= WHAT THE EXERCISE ASKS =
Nothing outside the range below should be printed. Output exactly the lines from the line with "Supplier Privacy Policy (52, 2109)" to the line with "8344849 (1133, 622)", both included.

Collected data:
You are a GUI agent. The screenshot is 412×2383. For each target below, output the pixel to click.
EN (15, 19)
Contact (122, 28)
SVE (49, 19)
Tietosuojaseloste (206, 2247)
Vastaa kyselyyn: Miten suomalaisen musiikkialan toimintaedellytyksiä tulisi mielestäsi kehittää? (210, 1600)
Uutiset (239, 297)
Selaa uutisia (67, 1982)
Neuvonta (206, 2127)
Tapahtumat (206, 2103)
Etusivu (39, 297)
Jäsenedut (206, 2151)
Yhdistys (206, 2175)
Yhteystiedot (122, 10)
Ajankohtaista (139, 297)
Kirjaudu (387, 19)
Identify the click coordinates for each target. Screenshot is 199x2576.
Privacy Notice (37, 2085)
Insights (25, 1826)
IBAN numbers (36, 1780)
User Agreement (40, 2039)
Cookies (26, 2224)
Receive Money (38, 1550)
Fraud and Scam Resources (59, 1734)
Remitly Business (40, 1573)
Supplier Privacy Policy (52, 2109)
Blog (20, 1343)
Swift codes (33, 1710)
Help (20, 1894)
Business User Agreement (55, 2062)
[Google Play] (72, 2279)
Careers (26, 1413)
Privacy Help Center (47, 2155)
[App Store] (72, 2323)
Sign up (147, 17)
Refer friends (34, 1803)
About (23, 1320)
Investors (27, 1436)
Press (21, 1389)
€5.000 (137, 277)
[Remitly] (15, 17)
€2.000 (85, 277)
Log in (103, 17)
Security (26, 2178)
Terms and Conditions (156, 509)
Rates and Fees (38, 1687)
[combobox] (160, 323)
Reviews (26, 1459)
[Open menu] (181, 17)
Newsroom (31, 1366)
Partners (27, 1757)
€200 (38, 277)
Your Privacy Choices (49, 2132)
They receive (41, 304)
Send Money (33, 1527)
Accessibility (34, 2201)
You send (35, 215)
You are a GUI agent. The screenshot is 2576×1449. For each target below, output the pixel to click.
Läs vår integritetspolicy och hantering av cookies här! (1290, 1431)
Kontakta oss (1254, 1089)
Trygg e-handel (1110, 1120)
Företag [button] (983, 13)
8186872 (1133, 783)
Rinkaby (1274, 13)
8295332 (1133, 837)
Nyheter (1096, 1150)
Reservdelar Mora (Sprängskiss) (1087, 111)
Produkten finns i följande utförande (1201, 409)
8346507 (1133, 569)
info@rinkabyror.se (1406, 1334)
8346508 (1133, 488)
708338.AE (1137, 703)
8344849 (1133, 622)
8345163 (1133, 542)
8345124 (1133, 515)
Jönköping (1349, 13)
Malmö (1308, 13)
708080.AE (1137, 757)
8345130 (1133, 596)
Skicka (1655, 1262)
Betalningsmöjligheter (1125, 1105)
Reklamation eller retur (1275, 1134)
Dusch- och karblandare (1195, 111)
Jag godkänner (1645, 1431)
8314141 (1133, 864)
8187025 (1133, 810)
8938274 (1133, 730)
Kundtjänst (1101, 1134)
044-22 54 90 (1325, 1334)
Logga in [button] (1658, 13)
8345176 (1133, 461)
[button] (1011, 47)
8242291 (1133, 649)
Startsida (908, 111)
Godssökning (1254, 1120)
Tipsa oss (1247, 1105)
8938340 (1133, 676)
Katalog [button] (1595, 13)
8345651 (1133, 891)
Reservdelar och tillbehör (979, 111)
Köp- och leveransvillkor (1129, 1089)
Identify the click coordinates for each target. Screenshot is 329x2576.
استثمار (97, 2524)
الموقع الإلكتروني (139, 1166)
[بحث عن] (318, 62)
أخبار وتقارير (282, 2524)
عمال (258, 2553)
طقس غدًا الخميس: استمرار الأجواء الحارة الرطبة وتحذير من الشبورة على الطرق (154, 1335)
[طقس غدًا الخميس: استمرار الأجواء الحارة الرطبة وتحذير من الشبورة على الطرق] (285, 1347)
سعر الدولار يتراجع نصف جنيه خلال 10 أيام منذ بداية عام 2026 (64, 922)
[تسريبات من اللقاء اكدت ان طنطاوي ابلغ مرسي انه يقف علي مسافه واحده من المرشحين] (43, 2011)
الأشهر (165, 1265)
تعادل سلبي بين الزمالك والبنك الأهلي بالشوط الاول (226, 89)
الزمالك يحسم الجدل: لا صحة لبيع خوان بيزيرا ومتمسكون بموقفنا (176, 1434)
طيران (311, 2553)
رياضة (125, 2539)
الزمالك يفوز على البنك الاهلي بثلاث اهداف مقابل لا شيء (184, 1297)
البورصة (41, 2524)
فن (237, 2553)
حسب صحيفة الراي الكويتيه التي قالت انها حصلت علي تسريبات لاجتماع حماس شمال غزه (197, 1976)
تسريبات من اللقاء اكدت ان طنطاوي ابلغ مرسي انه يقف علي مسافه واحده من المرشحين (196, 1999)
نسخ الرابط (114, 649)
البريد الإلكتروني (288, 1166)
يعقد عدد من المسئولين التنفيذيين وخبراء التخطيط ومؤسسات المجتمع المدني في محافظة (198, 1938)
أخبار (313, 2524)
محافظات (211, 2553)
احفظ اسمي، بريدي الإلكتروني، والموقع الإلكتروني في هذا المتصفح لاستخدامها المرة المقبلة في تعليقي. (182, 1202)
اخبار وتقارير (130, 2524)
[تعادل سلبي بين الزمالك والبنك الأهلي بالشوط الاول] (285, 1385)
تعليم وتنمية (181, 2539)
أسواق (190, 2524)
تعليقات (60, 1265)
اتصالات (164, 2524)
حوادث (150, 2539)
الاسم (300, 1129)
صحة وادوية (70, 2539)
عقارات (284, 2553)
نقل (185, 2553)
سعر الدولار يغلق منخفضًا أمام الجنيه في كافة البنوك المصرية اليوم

= OUTPUT FOR THIS TASK =
Supplier Privacy Policy (52, 2109)
Blog (20, 1343)
Swift codes (33, 1710)
Help (20, 1894)
Business User Agreement (55, 2062)
[Google Play] (72, 2279)
Careers (26, 1413)
Privacy Help Center (47, 2155)
[App Store] (72, 2323)
Sign up (147, 17)
Refer friends (34, 1803)
About (23, 1320)
Investors (27, 1436)
Press (21, 1389)
€5.000 (137, 277)
[Remitly] (15, 17)
€2.000 (85, 277)
Log in (103, 17)
Security (26, 2178)
Terms and Conditions (156, 509)
Rates and Fees (38, 1687)
[combobox] (160, 323)
Reviews (26, 1459)
[Open menu] (181, 17)
Newsroom (31, 1366)
Partners (27, 1757)
€200 (38, 277)
Your Privacy Choices (49, 2132)
They receive (41, 304)
Send Money (33, 1527)
Accessibility (34, 2201)
You send (35, 215)
You are a GUI agent. The screenshot is 2576×1449. For each target below, output the pixel to click.
Läs vår integritetspolicy och hantering av cookies här! (1290, 1431)
Kontakta oss (1254, 1089)
Trygg e-handel (1110, 1120)
Företag [button] (983, 13)
8186872 (1133, 783)
Rinkaby (1274, 13)
8295332 (1133, 837)
Nyheter (1096, 1150)
Reservdelar Mora (Sprängskiss) (1087, 111)
Produkten finns i följande utförande (1201, 409)
8346507 (1133, 569)
info@rinkabyror.se (1406, 1334)
8346508 (1133, 488)
708338.AE (1137, 703)
8344849 (1133, 622)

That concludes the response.